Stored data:

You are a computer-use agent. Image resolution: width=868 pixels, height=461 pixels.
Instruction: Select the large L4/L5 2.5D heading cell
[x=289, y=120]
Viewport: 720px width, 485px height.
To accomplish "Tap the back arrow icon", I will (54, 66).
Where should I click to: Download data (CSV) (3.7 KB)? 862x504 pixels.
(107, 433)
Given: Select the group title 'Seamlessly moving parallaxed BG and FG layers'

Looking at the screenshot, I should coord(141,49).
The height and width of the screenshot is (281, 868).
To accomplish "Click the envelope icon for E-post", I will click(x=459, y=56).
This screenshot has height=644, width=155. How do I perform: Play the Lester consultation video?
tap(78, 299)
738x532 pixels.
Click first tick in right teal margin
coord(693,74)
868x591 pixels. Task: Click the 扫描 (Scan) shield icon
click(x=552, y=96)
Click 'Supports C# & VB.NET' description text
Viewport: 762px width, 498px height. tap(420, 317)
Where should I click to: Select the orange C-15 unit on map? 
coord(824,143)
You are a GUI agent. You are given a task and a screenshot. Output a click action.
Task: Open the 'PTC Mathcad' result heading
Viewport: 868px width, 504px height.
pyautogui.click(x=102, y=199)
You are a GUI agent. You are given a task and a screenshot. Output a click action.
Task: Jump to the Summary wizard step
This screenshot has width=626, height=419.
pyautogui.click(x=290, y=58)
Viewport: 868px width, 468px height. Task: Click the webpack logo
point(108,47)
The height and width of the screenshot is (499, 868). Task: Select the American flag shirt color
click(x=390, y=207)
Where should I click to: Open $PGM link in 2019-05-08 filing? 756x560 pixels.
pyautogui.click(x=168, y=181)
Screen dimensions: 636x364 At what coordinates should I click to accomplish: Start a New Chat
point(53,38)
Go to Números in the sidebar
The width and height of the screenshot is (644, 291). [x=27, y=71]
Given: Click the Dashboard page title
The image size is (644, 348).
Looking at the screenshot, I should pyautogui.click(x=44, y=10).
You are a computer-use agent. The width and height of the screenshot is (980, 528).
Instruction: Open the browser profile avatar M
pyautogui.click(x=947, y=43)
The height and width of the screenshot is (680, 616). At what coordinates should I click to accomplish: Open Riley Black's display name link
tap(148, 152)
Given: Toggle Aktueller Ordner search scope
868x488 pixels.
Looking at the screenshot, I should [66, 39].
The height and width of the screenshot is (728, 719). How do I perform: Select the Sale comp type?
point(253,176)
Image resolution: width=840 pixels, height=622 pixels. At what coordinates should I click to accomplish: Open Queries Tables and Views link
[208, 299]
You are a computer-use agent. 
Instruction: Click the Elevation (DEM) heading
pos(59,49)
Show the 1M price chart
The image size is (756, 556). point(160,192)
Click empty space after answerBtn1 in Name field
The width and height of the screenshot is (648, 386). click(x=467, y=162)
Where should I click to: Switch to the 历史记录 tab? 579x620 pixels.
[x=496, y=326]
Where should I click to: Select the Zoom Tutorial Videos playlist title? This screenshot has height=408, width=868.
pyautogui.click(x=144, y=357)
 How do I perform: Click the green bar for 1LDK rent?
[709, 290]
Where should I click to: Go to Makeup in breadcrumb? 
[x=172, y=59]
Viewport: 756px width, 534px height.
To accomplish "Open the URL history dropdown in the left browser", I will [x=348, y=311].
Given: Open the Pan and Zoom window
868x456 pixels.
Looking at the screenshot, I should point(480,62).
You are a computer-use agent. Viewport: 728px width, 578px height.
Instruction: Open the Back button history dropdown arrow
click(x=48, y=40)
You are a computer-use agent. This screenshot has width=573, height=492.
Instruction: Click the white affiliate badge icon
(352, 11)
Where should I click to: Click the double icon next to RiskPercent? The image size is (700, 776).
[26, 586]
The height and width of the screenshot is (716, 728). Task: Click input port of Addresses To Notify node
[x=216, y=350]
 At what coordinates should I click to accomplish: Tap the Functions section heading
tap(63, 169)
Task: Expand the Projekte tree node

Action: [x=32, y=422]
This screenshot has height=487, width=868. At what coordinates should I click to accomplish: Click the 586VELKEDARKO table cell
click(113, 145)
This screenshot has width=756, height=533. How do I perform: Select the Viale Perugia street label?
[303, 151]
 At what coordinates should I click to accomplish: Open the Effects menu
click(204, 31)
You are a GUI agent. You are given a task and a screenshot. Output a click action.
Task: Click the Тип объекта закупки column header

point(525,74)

**WORK REQUIRED**: Each record above must be given again exactly.

**EXERCISE OUTPUT**:
You are a computer-use agent. Image resolution: width=868 pixels, height=461 pixels.
Instruction: Select the large L4/L5 2.5D heading cell
[x=289, y=120]
Viewport: 720px width, 485px height.
To accomplish "Tap the back arrow icon", I will (54, 66).
Where should I click to: Download data (CSV) (3.7 KB)? 862x504 pixels.
(107, 433)
Given: Select the group title 'Seamlessly moving parallaxed BG and FG layers'

Looking at the screenshot, I should coord(141,49).
The height and width of the screenshot is (281, 868).
To accomplish "Click the envelope icon for E-post", I will click(x=459, y=56).
This screenshot has height=644, width=155. How do I perform: Play the Lester consultation video?
tap(78, 299)
738x532 pixels.
Click first tick in right teal margin
coord(693,74)
868x591 pixels. Task: Click the 扫描 (Scan) shield icon
click(x=552, y=96)
Click 'Supports C# & VB.NET' description text
Viewport: 762px width, 498px height. tap(420, 317)
Where should I click to: Select the orange C-15 unit on map? 
coord(824,143)
You are a GUI agent. You are given a task and a screenshot. Output a click action.
Task: Open the 'PTC Mathcad' result heading
Viewport: 868px width, 504px height.
pyautogui.click(x=102, y=199)
You are a GUI agent. You are given a task and a screenshot. Output a click action.
Task: Jump to the Summary wizard step
This screenshot has width=626, height=419.
pyautogui.click(x=290, y=58)
Viewport: 868px width, 468px height. Task: Click the webpack logo
point(108,47)
The height and width of the screenshot is (499, 868). Task: Select the American flag shirt color
click(x=390, y=207)
Where should I click to: Open $PGM link in 2019-05-08 filing? 756x560 pixels.
pyautogui.click(x=168, y=181)
Screen dimensions: 636x364 At what coordinates should I click to accomplish: Start a New Chat
point(53,38)
Go to Números in the sidebar
The width and height of the screenshot is (644, 291). [x=27, y=71]
Given: Click the Dashboard page title
The image size is (644, 348).
Looking at the screenshot, I should pyautogui.click(x=44, y=10).
You are a computer-use agent. The width and height of the screenshot is (980, 528).
Instruction: Open the browser profile avatar M
pyautogui.click(x=947, y=43)
The height and width of the screenshot is (680, 616). At what coordinates should I click to accomplish: Open Riley Black's display name link
tap(148, 152)
Given: Toggle Aktueller Ordner search scope
868x488 pixels.
Looking at the screenshot, I should [66, 39].
The height and width of the screenshot is (728, 719). How do I perform: Select the Sale comp type?
point(253,176)
Image resolution: width=840 pixels, height=622 pixels. At what coordinates should I click to accomplish: Open Queries Tables and Views link
[208, 299]
You are a computer-use agent. 
Instruction: Click the Elevation (DEM) heading
pos(59,49)
Show the 1M price chart
The image size is (756, 556). point(160,192)
Click empty space after answerBtn1 in Name field
The width and height of the screenshot is (648, 386). click(x=467, y=162)
Where should I click to: Switch to the 历史记录 tab? 579x620 pixels.
[x=496, y=326]
Where should I click to: Select the Zoom Tutorial Videos playlist title? This screenshot has height=408, width=868.
pyautogui.click(x=144, y=357)
 How do I perform: Click the green bar for 1LDK rent?
[709, 290]
Where should I click to: Go to Makeup in breadcrumb? 
[x=172, y=59]
Viewport: 756px width, 534px height.
To accomplish "Open the URL history dropdown in the left browser", I will [x=348, y=311].
Given: Open the Pan and Zoom window
868x456 pixels.
Looking at the screenshot, I should point(480,62).
You are a computer-use agent. Viewport: 728px width, 578px height.
Instruction: Open the Back button history dropdown arrow
click(x=48, y=40)
You are a computer-use agent. This screenshot has width=573, height=492.
Instruction: Click the white affiliate badge icon
(352, 11)
Where should I click to: Click the double icon next to RiskPercent? The image size is (700, 776).
[26, 586]
The height and width of the screenshot is (716, 728). Task: Click input port of Addresses To Notify node
[x=216, y=350]
 At what coordinates should I click to accomplish: Tap the Functions section heading
tap(63, 169)
Task: Expand the Projekte tree node

Action: [x=32, y=422]
This screenshot has height=487, width=868. At what coordinates should I click to accomplish: Click the 586VELKEDARKO table cell
click(113, 145)
This screenshot has width=756, height=533. How do I perform: Select the Viale Perugia street label?
[303, 151]
 At what coordinates should I click to accomplish: Open the Effects menu
click(204, 31)
You are a GUI agent. You are given a task and a screenshot. Output a click action.
Task: Click the Тип объекта закупки column header

point(525,74)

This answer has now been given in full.